Natureza-morta com cesta de frutas, 1596-98, óleo sobre tela, 31 x 46 cm,
Pinacoteca Ambrosiana, Milão

O que ele queria mostrar com isso? Segundo Longhi, nada mais nada menos dizer que não havia superioridade, na pintura, entre “uma natureza superior glorificada no homem e uma inferior natureza”, coisa que o Renascimento distinguia. Para os padrões de pensamento da época, muito influenciados pela filosofia católica, as pinturas com temas de flores e frutas, jarros e outros apetrechos, não podiam representar uma “apreensão direta da verdade”. Além de tudo, diziam, “pertenciam às cozinhas ou aposentos da criadagem”. Quando se pintava natureza-morta no sentido renascentista, se escolhiam os objetos mais belos, como cristais, copos de Murano e petiscos das mesas dos cardeais. Mas Caravaggio – contra a moda – pintava as cestinhas simples de frutas baratas, com maçãs meio apodrecidas ao lado de outras boas, folhas verdes e também folhas secas e murchas.

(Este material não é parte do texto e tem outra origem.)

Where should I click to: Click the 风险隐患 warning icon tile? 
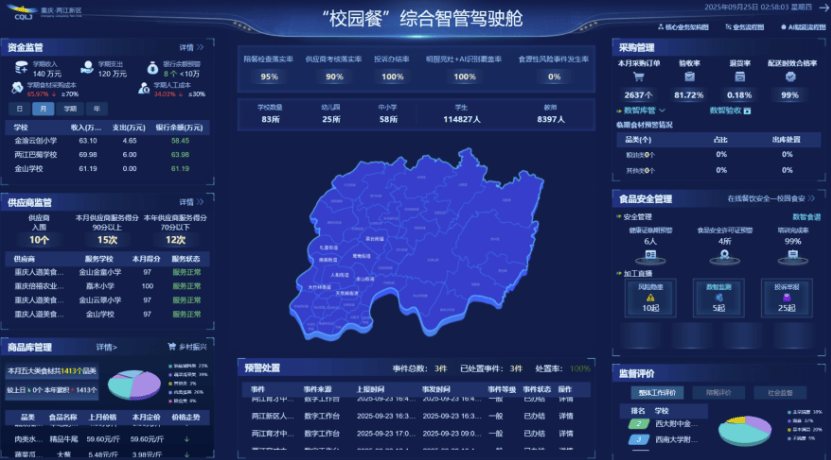tap(650, 296)
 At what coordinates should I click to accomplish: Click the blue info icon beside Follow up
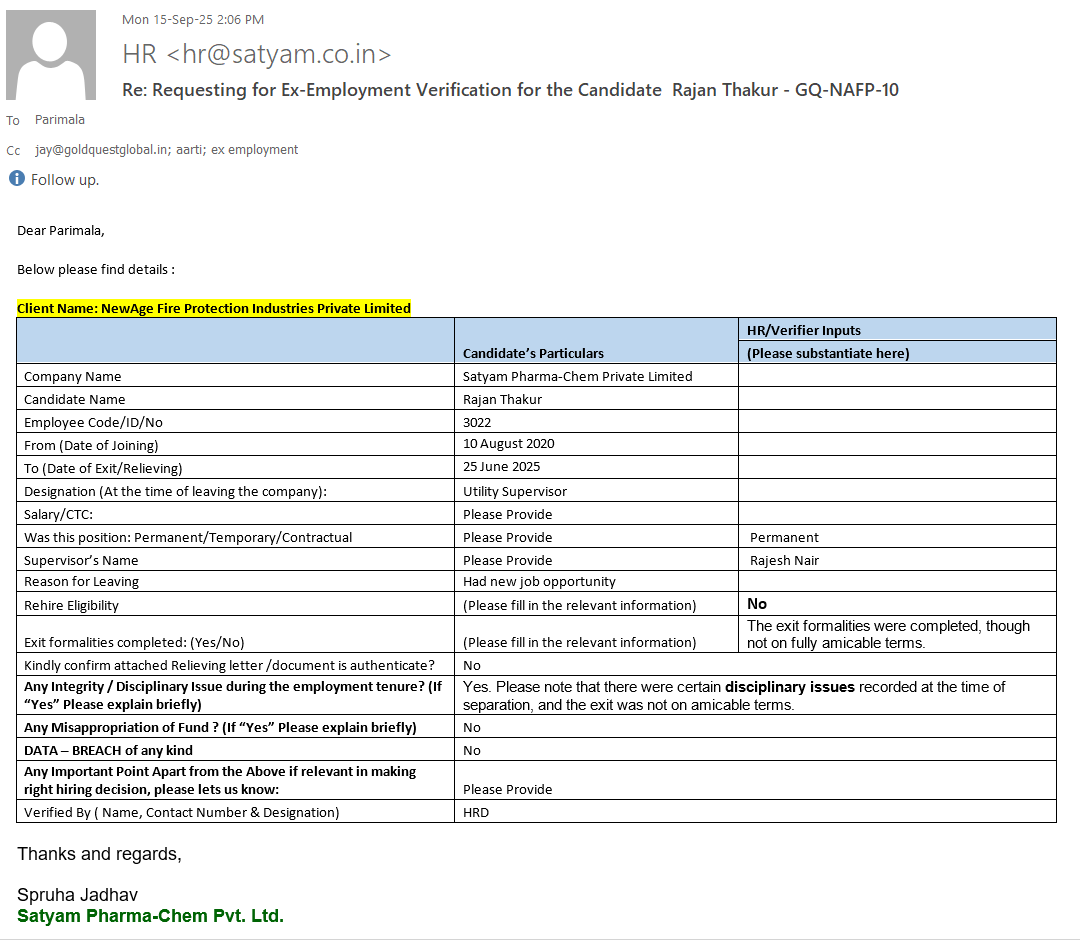(x=17, y=179)
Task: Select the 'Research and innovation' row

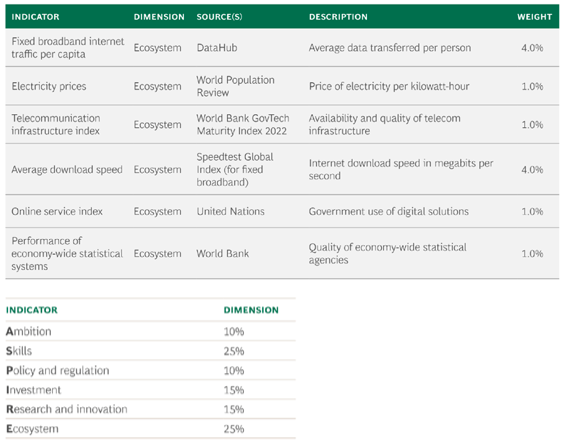Action: click(151, 409)
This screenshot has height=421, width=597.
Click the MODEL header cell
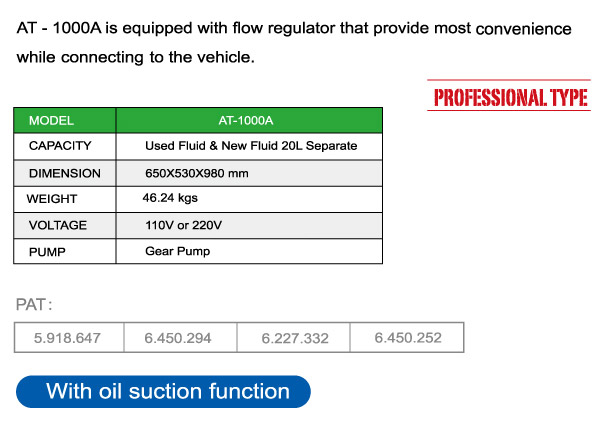(x=65, y=121)
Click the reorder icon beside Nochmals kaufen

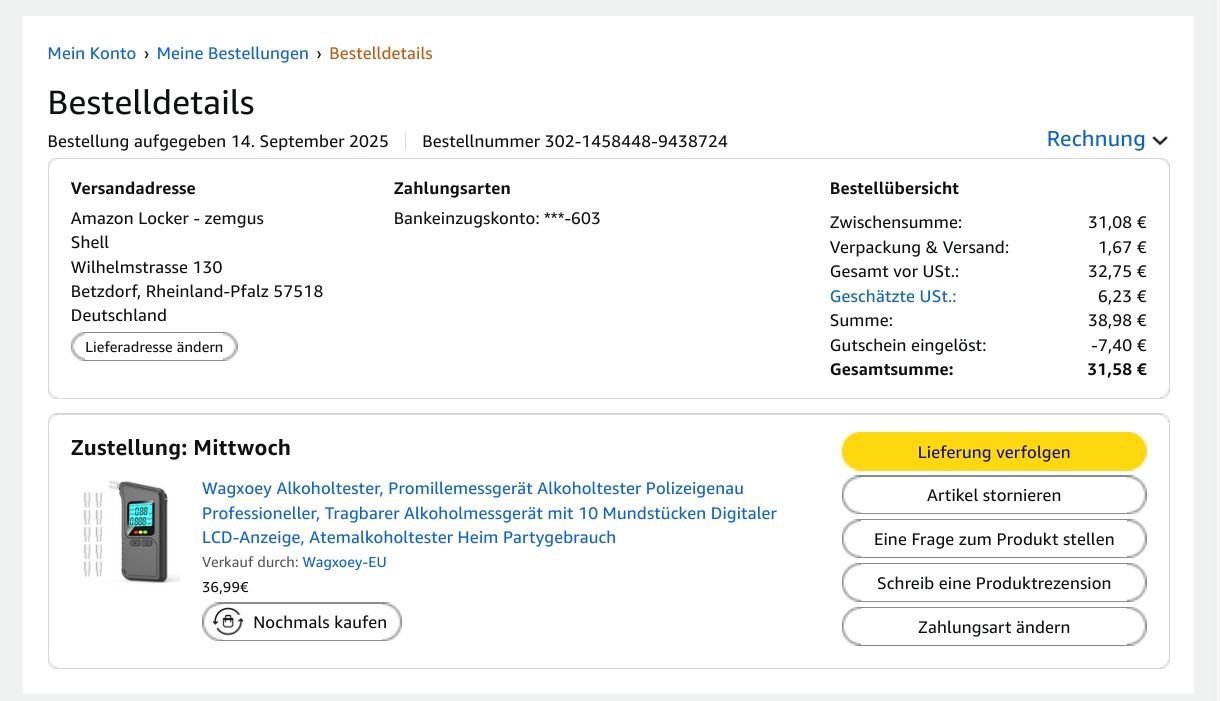tap(228, 622)
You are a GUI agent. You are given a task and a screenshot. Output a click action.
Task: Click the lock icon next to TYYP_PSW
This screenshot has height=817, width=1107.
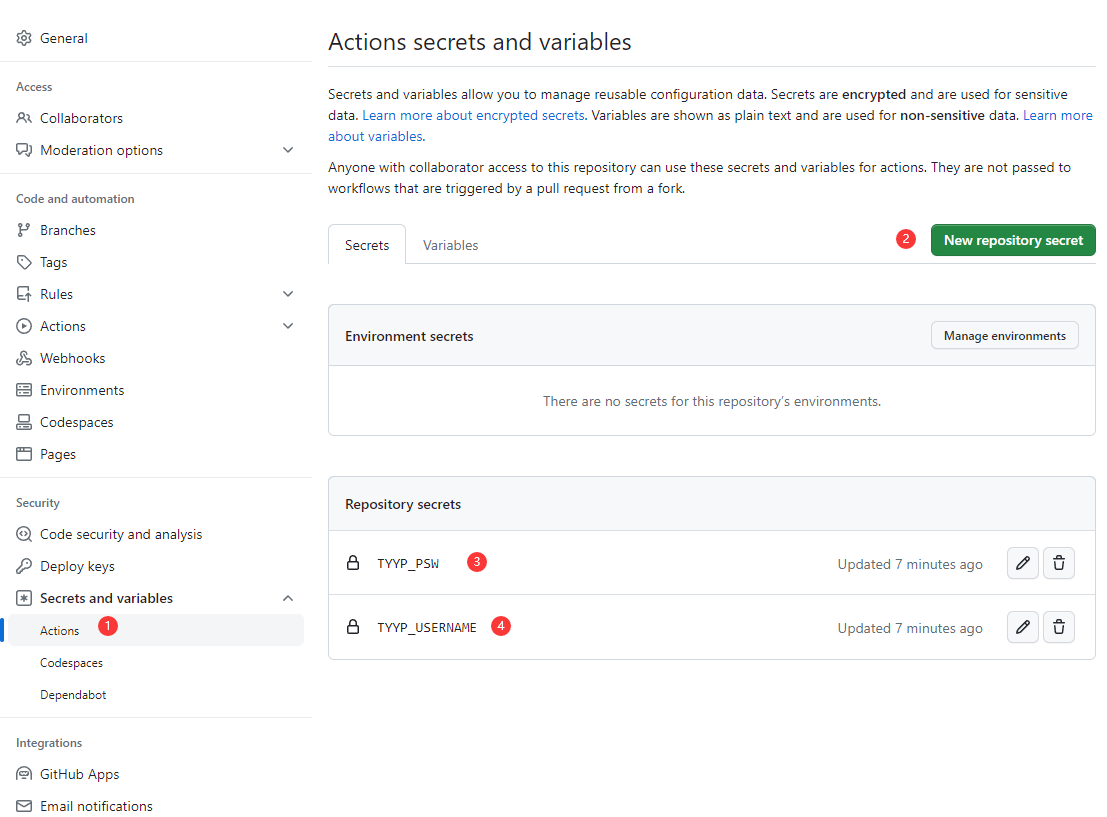click(x=352, y=563)
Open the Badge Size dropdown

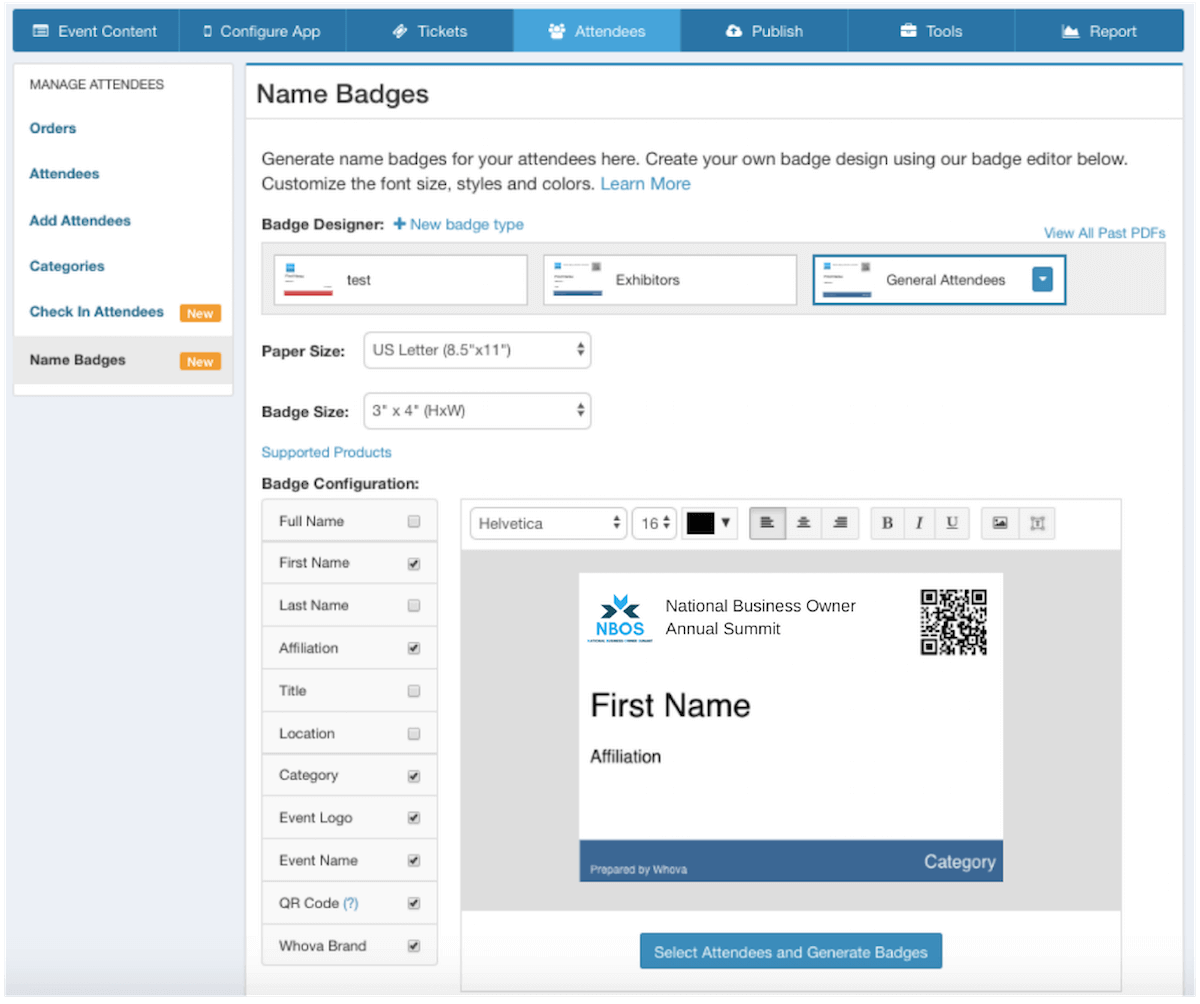477,411
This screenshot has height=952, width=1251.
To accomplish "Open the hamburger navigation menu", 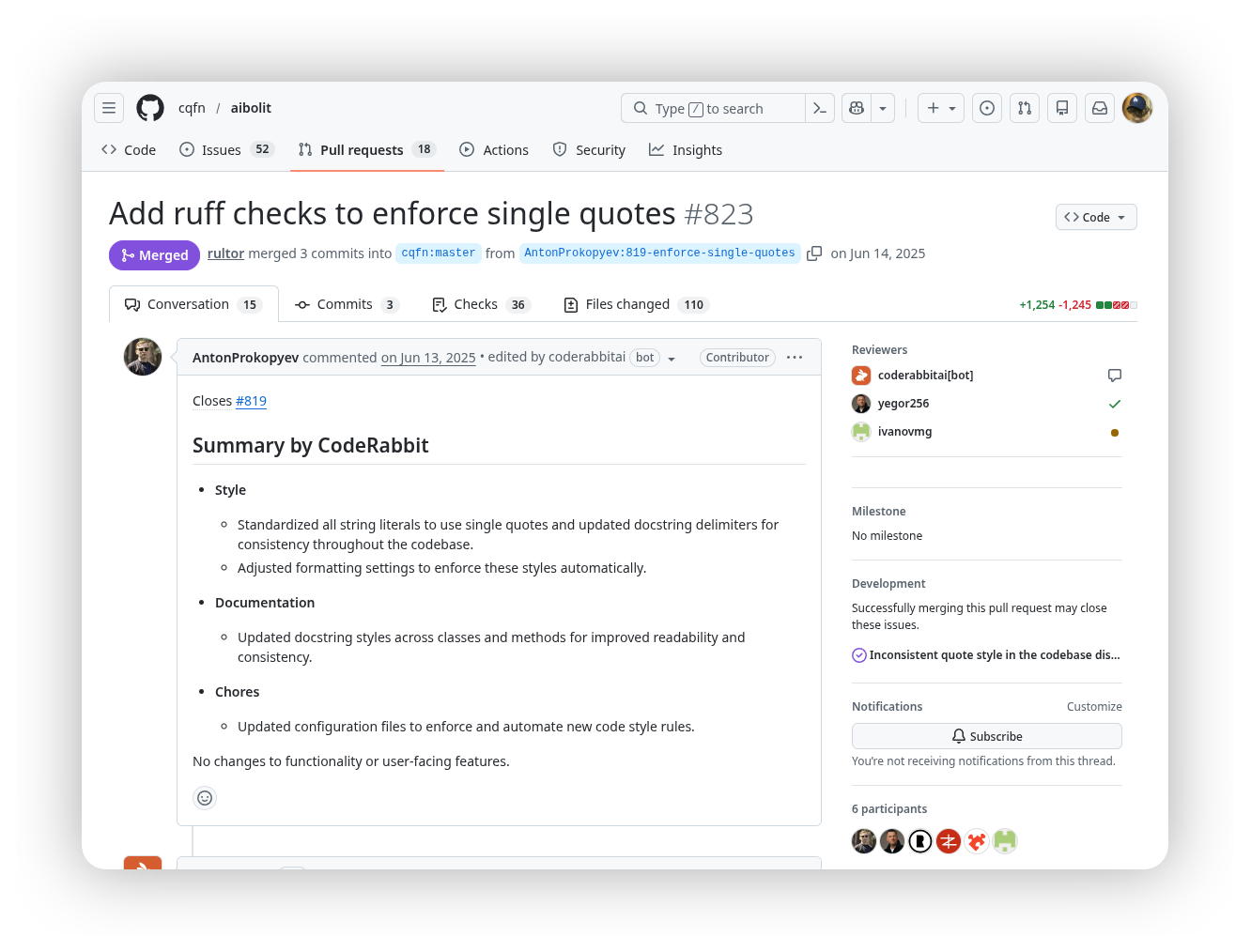I will [x=109, y=108].
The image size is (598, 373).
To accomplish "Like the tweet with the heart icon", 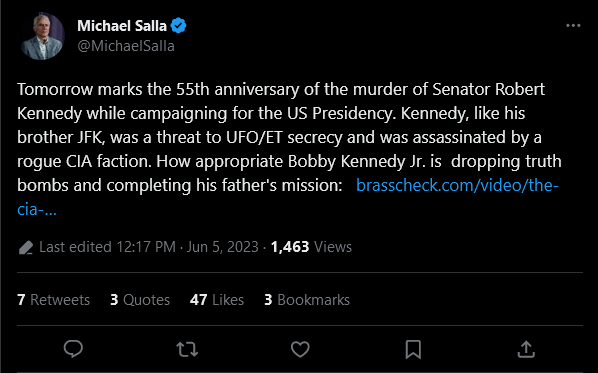I will 300,349.
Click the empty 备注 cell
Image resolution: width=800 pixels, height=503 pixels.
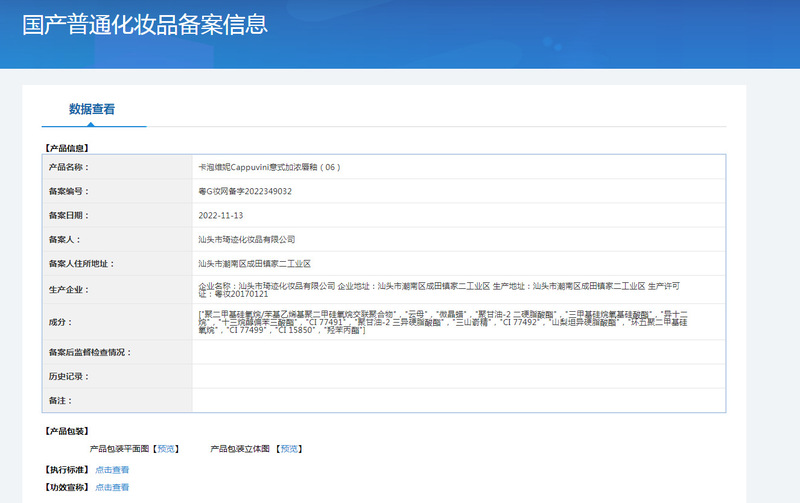(459, 400)
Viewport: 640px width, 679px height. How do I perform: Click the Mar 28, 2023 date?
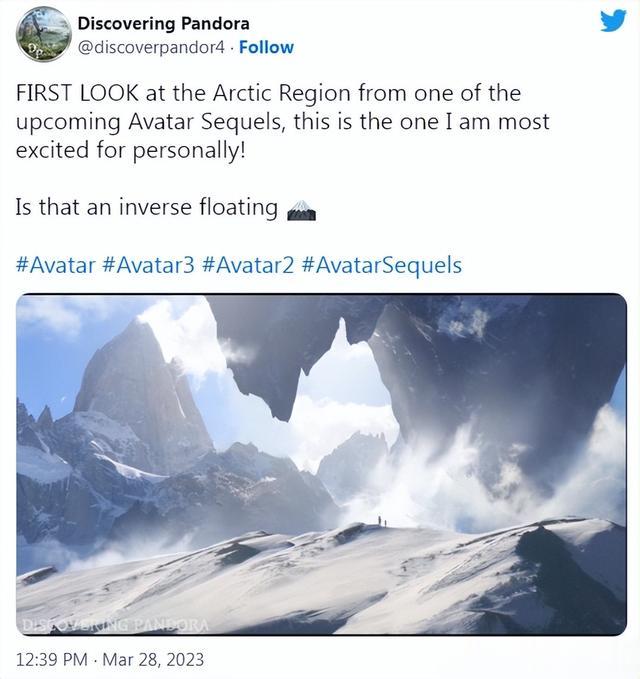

E tinha um outro problema em relação às naturezas-mortas, que as diminuíam aos olhos do sistema de pensamento daquela época: elas representavam “temas parados”, quando o que se exigia era a ação nas pinturas de cenas históricas. Esse era mais um ponto de crítica ao trabalho de Caravaggio. Diziam dele que suas pinturas não tinham “ação”. Olhavam para o quadro do rapaz simples descascando uma pera, ou para o músico “tocando de leve as cordas de um alaúde” e o acusavam de serem ações insignificantes, quase inexistentes. Nada a ver com os temas que se esperavam de qualquer grande pintor: os de histórias de ações humanas grandiosas e ilustres, ou os temas religiosos.

Giulio Mancini, outro biógrafo de Caravaggio, escreveu dez anos após a morte do pintor: “Essa escola de Caravaggio é muito observante do verdadeiro, e sempre o tem diante de si quando trabalha; faz bem uma figura sozinha, mas na composição da história, e para apresentar emoção, tomando-a da imaginação e não da observação da coisa para retratar o verdadeiro que sempre tem à sua frente, não me parece que seja válida, sendo impossível colocar num aposento uma multidão de homens que representem a história com aquela luz de uma única janela, e ter alguém que ria ou que chore ou faça o gesto de andar e fique parado para ser copiado, e assim as suas figuras, embora tenham força, carecem de movimento, de emoções e de graça”.

Mas, diz Roberto Longhi, o tipo de movimento que interessava o pintor Caravaggio era aquele que podia ser captado num instante: um rosto de dor, como em vários quadros seus, desde o “Menino mordido por um lagarto” até a “Medusa”. O Cardeal Del Monte foi quem encomendou a cabeça da Medusa, o que ele fez num “velho escudo oriental de torneio”. (Este quadro está exposto no Masp). O tema mitológico não era um tema real para ele, mas mesmo assim Caravaggio o tornou real: pintou o próprio rosto no rosto da Medusa e, diz Longhi, “os cabelos são cobras muito verdadeiras”.